Центральным событием дня, не считая обеда, бывала двадцатиминутная прогулка. Для нее не было установлено определенного времени, иногда в предвкушении ее проходила большая часть дня, но право на прогулку соблюдалось неукоснительно: при любой погоде желающий — отгуляет свои двадцать минут. Гуляли в небольшом глухом дворе, ходили по стеночке, кругами, в затылок друг другу. Часто в воздухе кружился пепел: где-то поблизости жгли бумаги.
Однажды не позвали на прогулку ни утром, ни днем, ни вечером.

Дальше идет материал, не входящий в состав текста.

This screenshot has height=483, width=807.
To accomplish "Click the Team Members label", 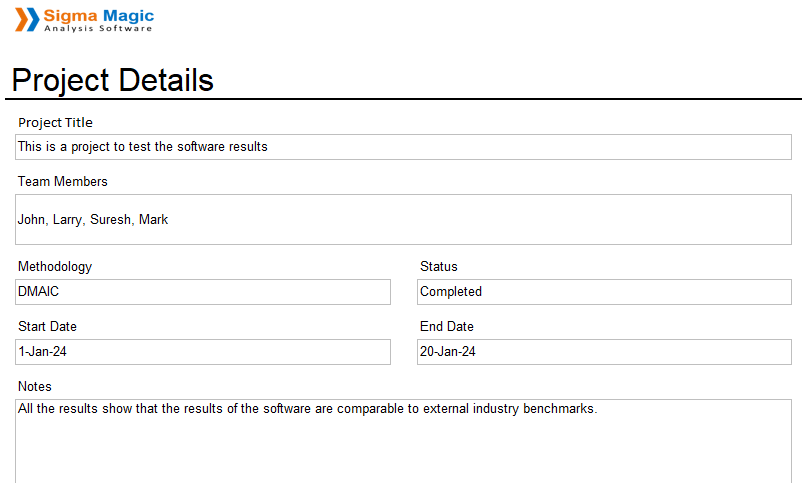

После отбоя мы, недоумевая, улеглись на покой. Тут появился надзиратель и спросил с утвердительной интонацией:
— На прогулку — не пойдете?
Пятеро отказались. Мы с Наташей ответили злорадно:
— Пойдем!
Он повел нас, но не во двор, а — впервые — на крышу. Плоская крыша была огорожена глухим парапетом, мы не могли видеть, что творится внизу, но в небе стояло зарево от городских огней, вдали — на высоких местах — точками светились окна, до нас доносились гудки автомобилей... Было ощущение, что мы попали на праздник; жаль, продолжался он всего двадцать минут.
Раз в неделю (или раз в десять дней — не помню) приходил библиотекарь, молчаливый сгорбленный старик, выдавал каждому по книге. Случалось, приносил что-то определенное — как-то ухитрялся запомнить просьбу, но чаще — что придется; потом мы обменивались книгами между собой. Как-то раз принес дотоле неизвестного мне Бориса Шергина, с наслаждением прочла «Поморщину-корабельщину». Вообще, тюремная библиотека была очень хорошая, говорили, что состоит она по большей части из книг, конфискованных у осужденных в 30-е годы. Любопытно, что запреты на авторов, действовавшие на воле, на тюрьму не распространялись: могли принести Замятина или Мережковского, Бруно Ясенского или Пильняка. Самая толстая книга прочитывалась разом, до следующего библиотечного дня чтения обычно не хватало.
Всех разговоров, конечно, не переговоришь, но и они надоедали, тем более что некоторые темы повторялись по многу раз. Придумывались способы хоть как-то разнообразить нудные, монотонные дни.